For Healthcare Professionals
Melatonin is produced endogenously in humans by the pineal gland. Although the exact mechanism of action is unknown, melatonin is thought to control the circadian pacemaker and promote sleep (1). Small amounts of melatonin are found in fruits, nuts, olive oil and wine. The supplemental form is used as a sleep-aid.
Clinical studies suggest that melatonin may decrease sleep latency and improve sleep duration (2) (3) (4), but randomized trials have produced mixed data (27) (28) (29). No significant effects of melatonin on secondary sleep disorders associated with medical, neurological, or substance abuse disorders were found in a meta-analysis (5). Melatonin may decrease surgery-associated anxiety and pain (6) as well as the frequency of migraine attacks (7). Conclusions from a systematic review indicate that it is effective in reducing perioperative anxiety but its utility as an analgesic remains inconclusive (30).

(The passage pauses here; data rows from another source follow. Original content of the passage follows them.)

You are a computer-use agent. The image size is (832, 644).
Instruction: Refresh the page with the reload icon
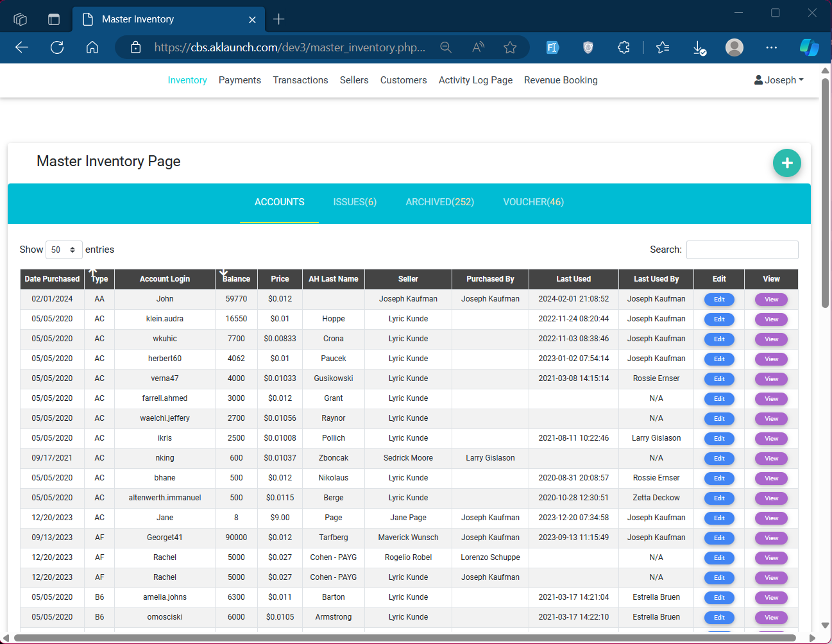tap(57, 47)
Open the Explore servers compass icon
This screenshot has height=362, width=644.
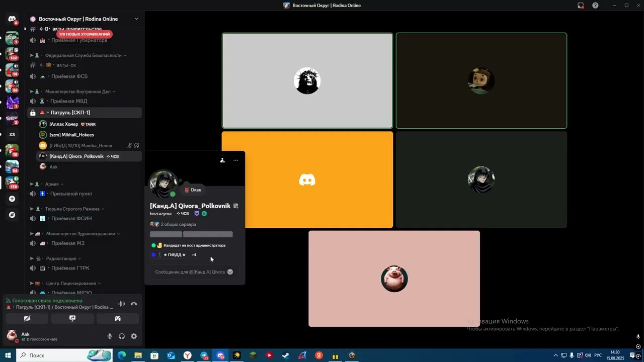(x=12, y=215)
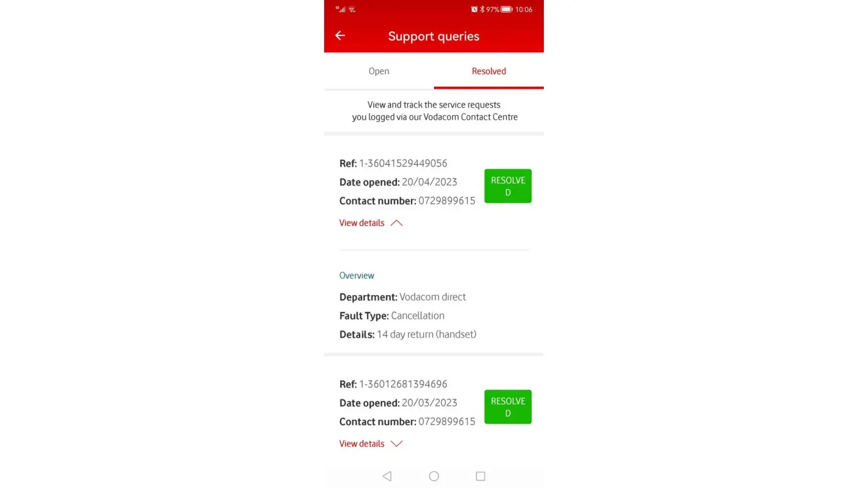868x488 pixels.
Task: Tap the Bluetooth icon in status bar
Action: (x=482, y=9)
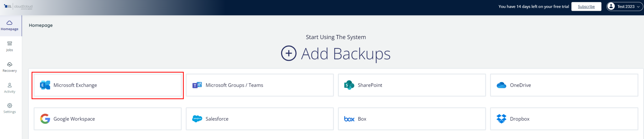This screenshot has width=644, height=139.
Task: Open Activity from the sidebar
Action: point(10,88)
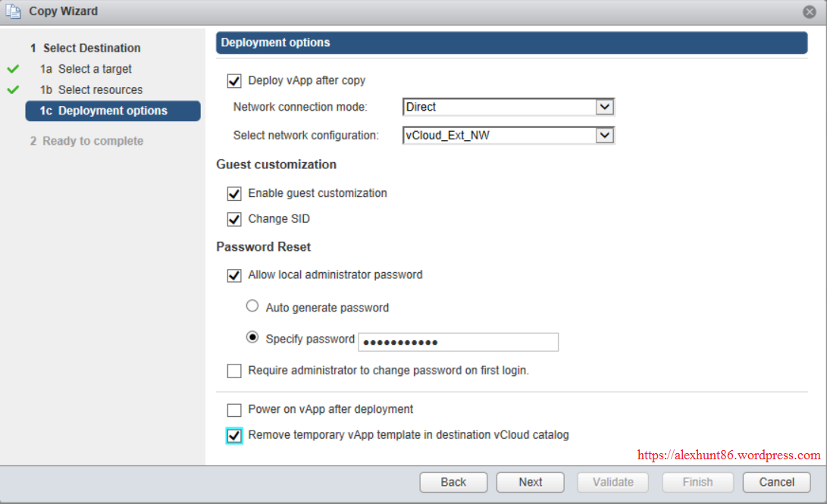Viewport: 827px width, 504px height.
Task: Click the green checkmark beside Select a target
Action: tap(13, 69)
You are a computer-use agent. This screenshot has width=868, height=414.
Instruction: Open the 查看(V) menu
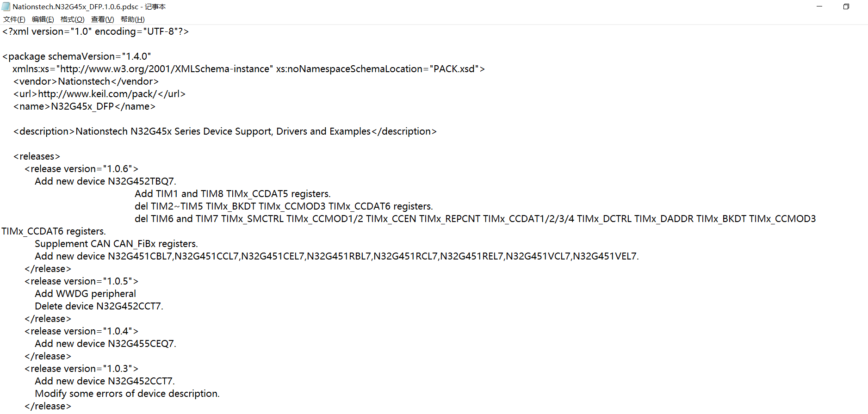pos(102,19)
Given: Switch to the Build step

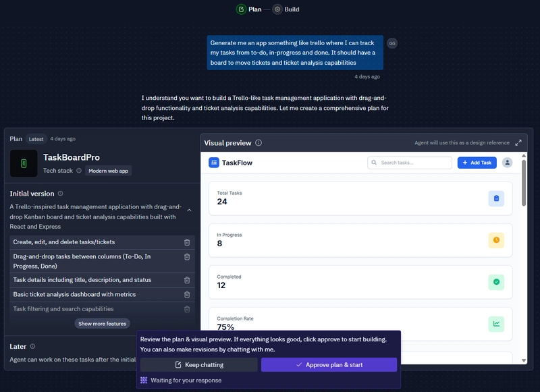Looking at the screenshot, I should [x=286, y=9].
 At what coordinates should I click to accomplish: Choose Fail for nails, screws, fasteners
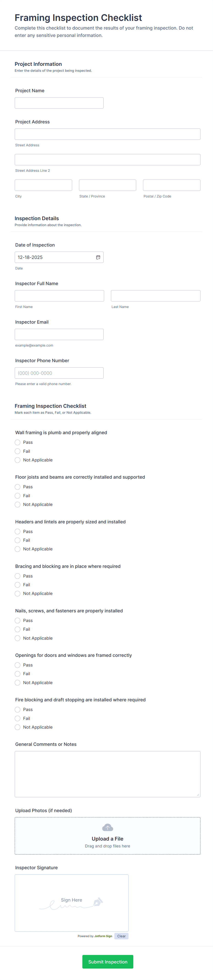pyautogui.click(x=17, y=629)
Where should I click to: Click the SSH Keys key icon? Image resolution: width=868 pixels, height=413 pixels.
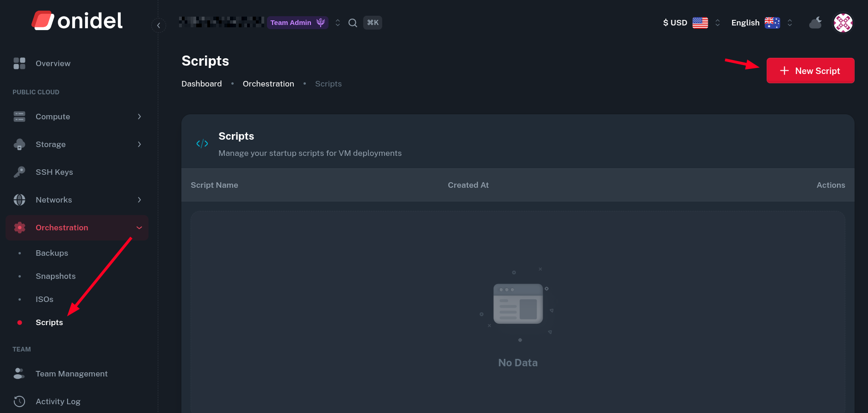pyautogui.click(x=19, y=172)
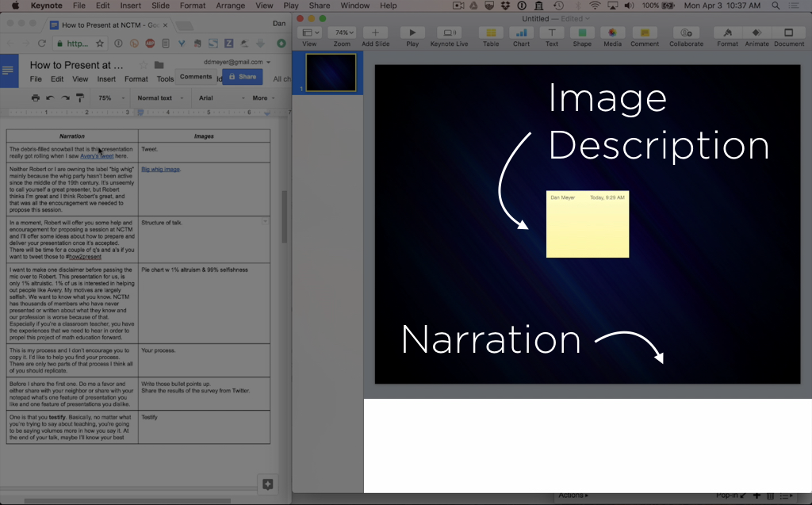Click the Add Slide plus button
Image resolution: width=812 pixels, height=505 pixels.
[x=375, y=33]
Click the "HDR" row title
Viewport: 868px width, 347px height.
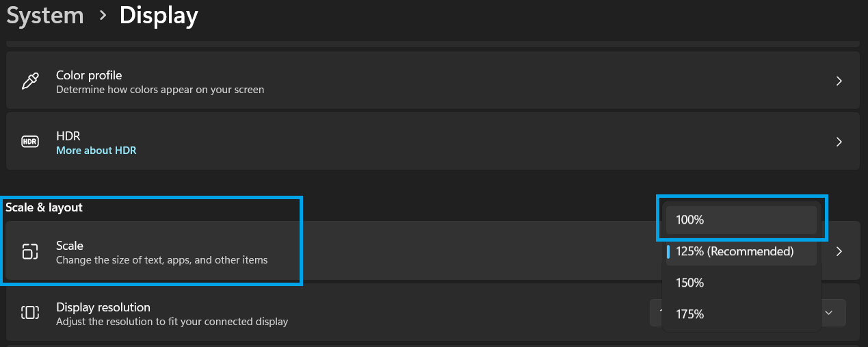pyautogui.click(x=68, y=136)
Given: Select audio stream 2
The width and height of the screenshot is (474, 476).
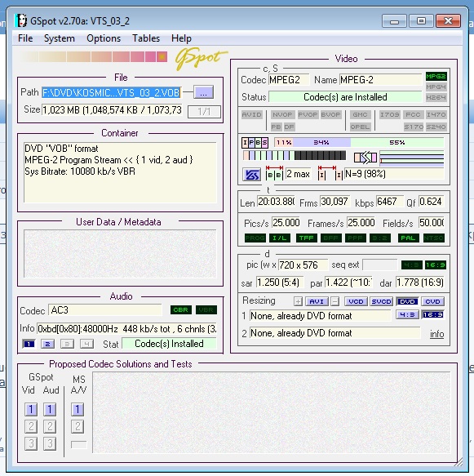Looking at the screenshot, I should click(x=47, y=344).
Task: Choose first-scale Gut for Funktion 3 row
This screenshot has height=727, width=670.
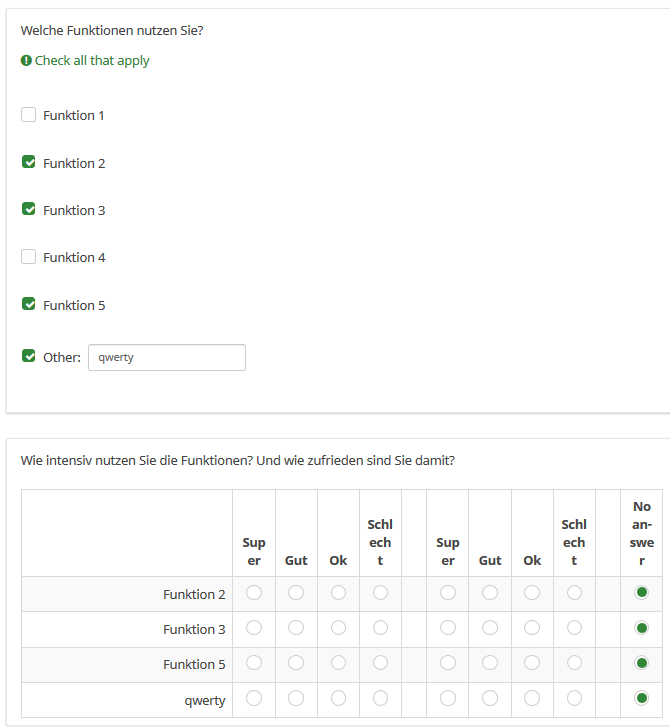Action: [x=296, y=628]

In vitro and in vivo studies suggest that melatonin has antiproliferative properties and synergistic effects with anticancer agents (8) (9) (32), as well as protective effects against adriamycin-induced cardiotoxicity (33). Clinical trials evaluating melatonin as a monotherapy or in combination with other agents and in patients with solid tumors suggest improvements in quality of life and survival time (10) (11) (12) (13). Other studies yielded conflicting results (35).
Further, in studies of postmenopausal breast cancer survivors, short-term melatonin supplementation did not influence estradiol levels (36) but improved sleep quality (37). However, a case report suggests that use of oral melatonin may delay menopause in premenopausal women by modulating levels of follicle stimulating hormone (FSH) and estrogen (31). Patients with hormone-sensitive cancers should, therefore, consult their physicians before considering melatonin supplementation.
Melatonin is an endogenously produced indolamine hormone secreted by the pineal gland in humans. Nocturnal secretion is regulated by circadian rhythms and nighttime darkness (17), and melatonin is thought to control the circadian pacemaker and promote sleep. Ironically, melatonin is associated with wakefulness and activity in nocturnal animals (14). As levels of melatonin increase, an associated drop in core body temperature occurs. Both elderly and depressed patients tend to have lower basal levels of melatonin (2).
Melatonin appears to be a potent free-radical scavenger (18), interacting with cytosolic calmodulin and stimulating the production of IL-4 in bone marrow T-lymphocytes (1). In vitro and animal studies suggest that antitumor effects may occur through antimitotic or immunomodulatory activity. In vitro studies demonstrate that melatonin has antiproliferative effects on human breast cancer (HS578T) (19) and mouse melanoma (B16BL6, PG19) (8). Melatonin reduces proliferation of PC-3 and LNCaP cells in mice, but has no effect on apoptosis (9). The effect of melatonin on tumor cell growth may be mediated in part by melatonin receptor signaling. (20) (21) In endometrial cancer cells, it interferes with estrogen receptor expression (22).